## begin Items
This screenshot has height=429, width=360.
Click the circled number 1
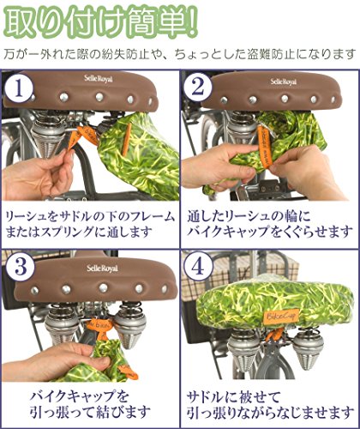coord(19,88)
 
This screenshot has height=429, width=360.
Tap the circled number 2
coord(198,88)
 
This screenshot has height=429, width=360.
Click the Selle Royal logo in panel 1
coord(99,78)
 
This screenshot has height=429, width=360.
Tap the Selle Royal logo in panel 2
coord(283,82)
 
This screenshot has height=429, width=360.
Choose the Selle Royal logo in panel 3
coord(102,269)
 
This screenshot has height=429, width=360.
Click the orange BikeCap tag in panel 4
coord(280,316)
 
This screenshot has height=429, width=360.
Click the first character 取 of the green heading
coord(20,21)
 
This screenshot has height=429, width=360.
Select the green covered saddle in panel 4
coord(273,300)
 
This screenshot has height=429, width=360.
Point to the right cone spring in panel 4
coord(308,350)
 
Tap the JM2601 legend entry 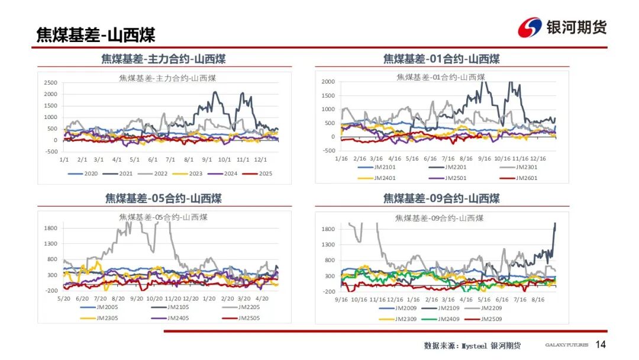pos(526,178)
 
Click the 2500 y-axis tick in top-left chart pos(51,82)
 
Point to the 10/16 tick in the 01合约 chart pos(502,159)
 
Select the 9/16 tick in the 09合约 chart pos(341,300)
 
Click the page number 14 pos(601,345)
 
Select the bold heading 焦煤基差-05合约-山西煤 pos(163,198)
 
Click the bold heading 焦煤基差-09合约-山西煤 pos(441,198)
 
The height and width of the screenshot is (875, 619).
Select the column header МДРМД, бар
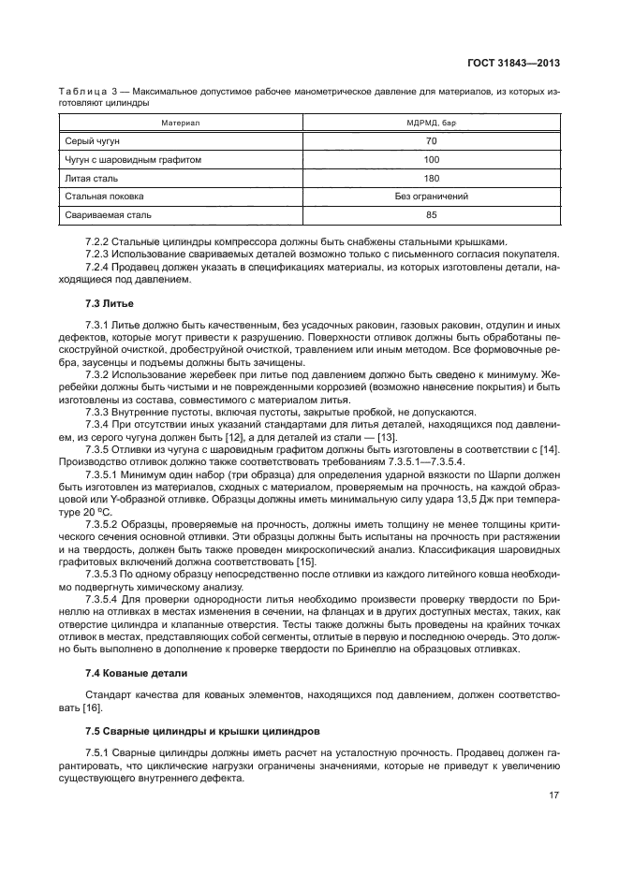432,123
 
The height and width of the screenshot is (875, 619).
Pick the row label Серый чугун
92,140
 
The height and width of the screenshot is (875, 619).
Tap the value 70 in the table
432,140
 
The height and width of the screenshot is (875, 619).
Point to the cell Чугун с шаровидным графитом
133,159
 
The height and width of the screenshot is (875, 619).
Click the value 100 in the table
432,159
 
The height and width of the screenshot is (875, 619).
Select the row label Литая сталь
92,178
## end Items
To be done: In the lines above, how many contain the string "Point", counting only matches with the same capitalization? Reply with the number alone.

Output of the exercise: 3